* [Your instructions]: Within the entries below, please retype exactly the lines starting with the line that has "Viewport: 1379px width, 550px" and going on through the line that has "1280x720 pixels. At", but not the pictures.

[Stored items]
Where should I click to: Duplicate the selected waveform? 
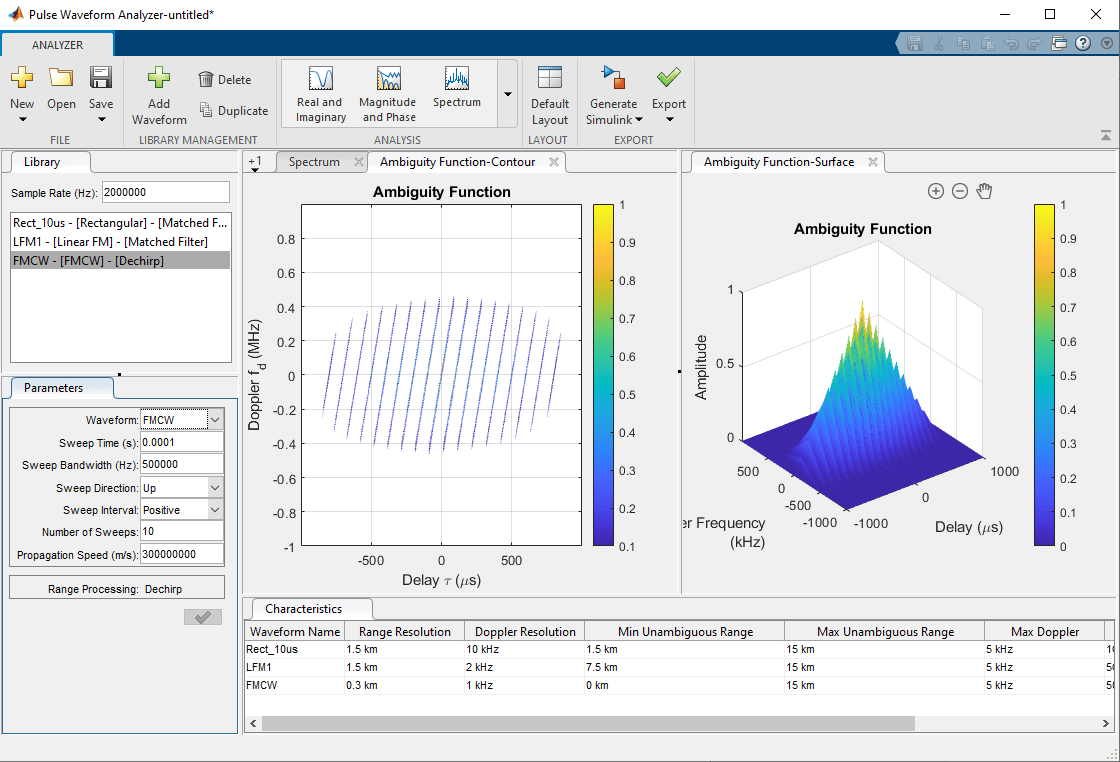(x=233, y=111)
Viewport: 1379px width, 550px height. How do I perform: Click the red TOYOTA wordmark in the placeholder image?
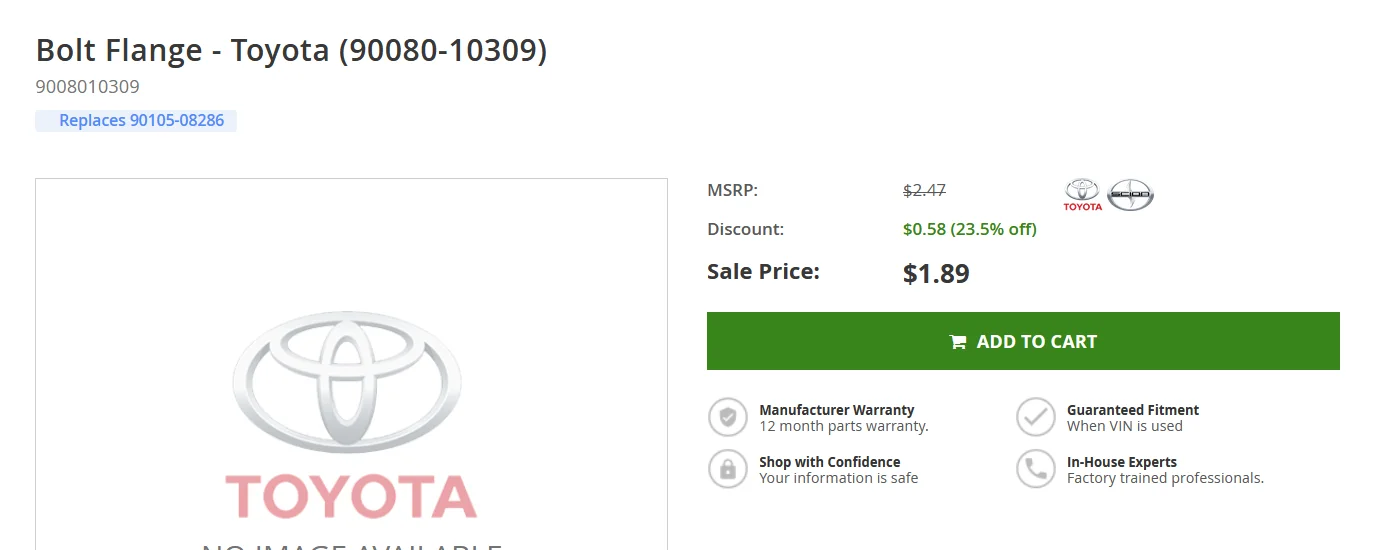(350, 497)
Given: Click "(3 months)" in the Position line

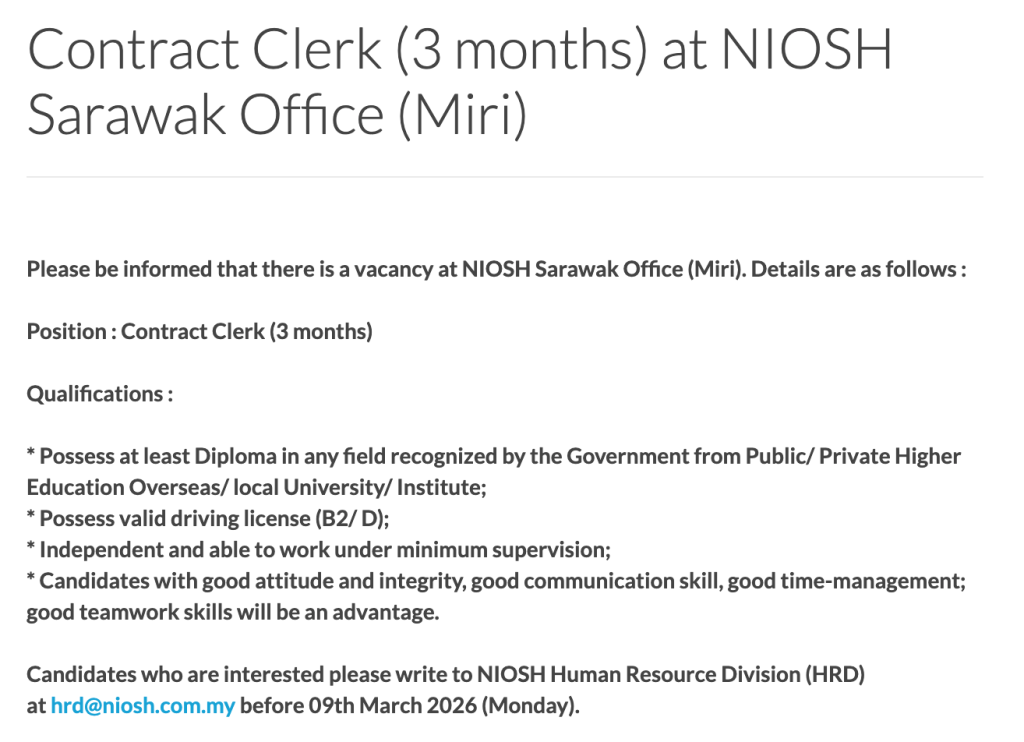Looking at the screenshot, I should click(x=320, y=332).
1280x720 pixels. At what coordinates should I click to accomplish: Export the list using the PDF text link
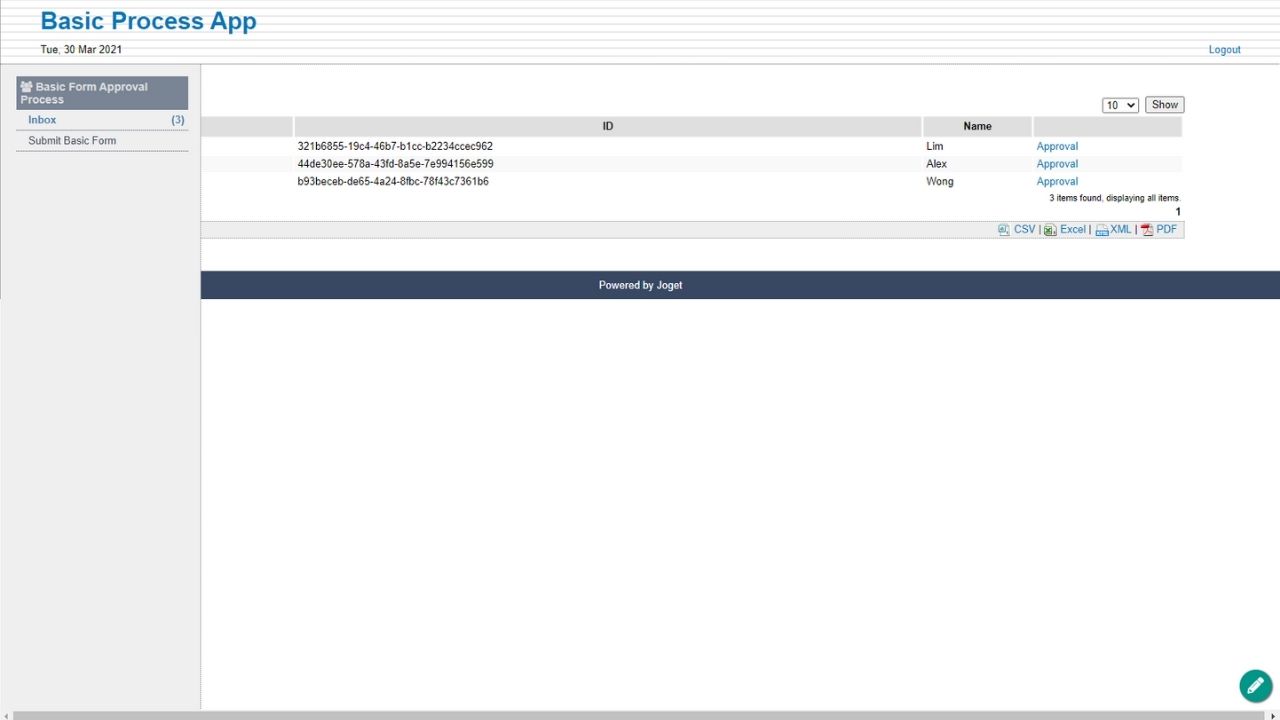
--
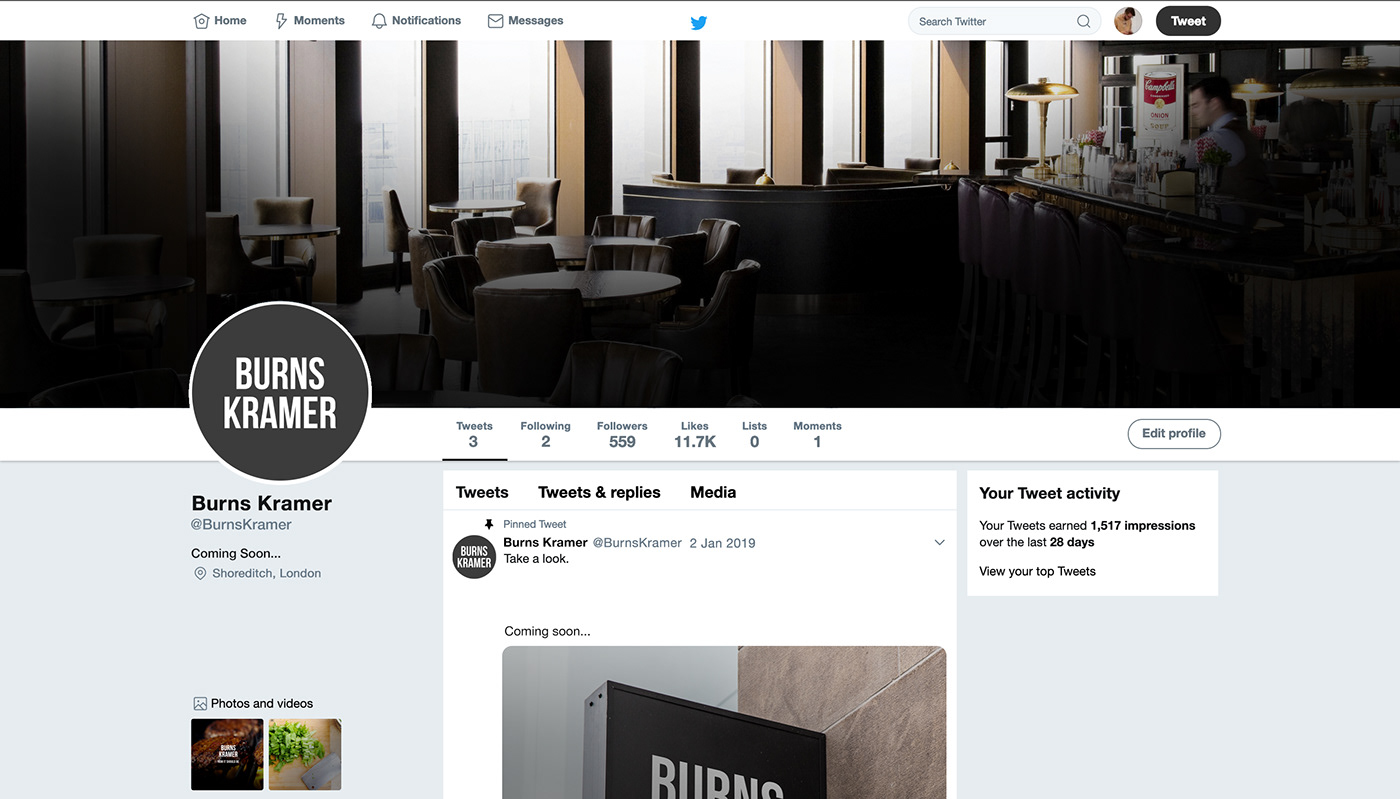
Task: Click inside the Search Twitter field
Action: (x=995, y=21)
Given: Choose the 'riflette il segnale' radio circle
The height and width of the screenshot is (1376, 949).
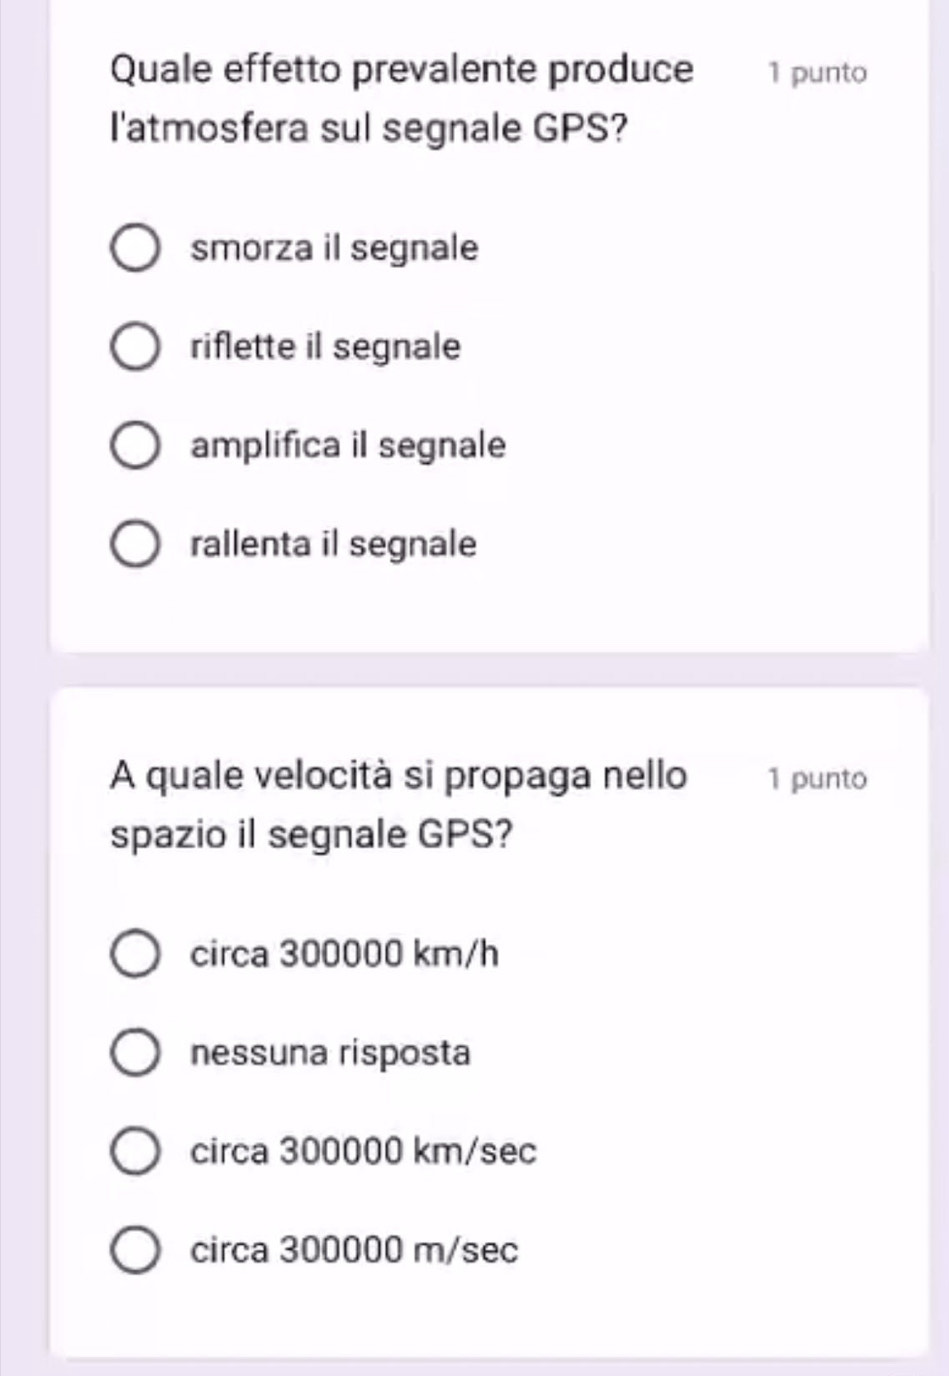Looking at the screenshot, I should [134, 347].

* [Answer]:
Viewport: 1379px width, 550px height. How do I perform: Click the red TOYOTA wordmark in the placeholder image?
(350, 497)
Given: Click "(3 months)" in the Position line

Looking at the screenshot, I should click(x=320, y=332).
1280x720 pixels. At what coordinates should I click to accomplish: Export the list using the PDF text link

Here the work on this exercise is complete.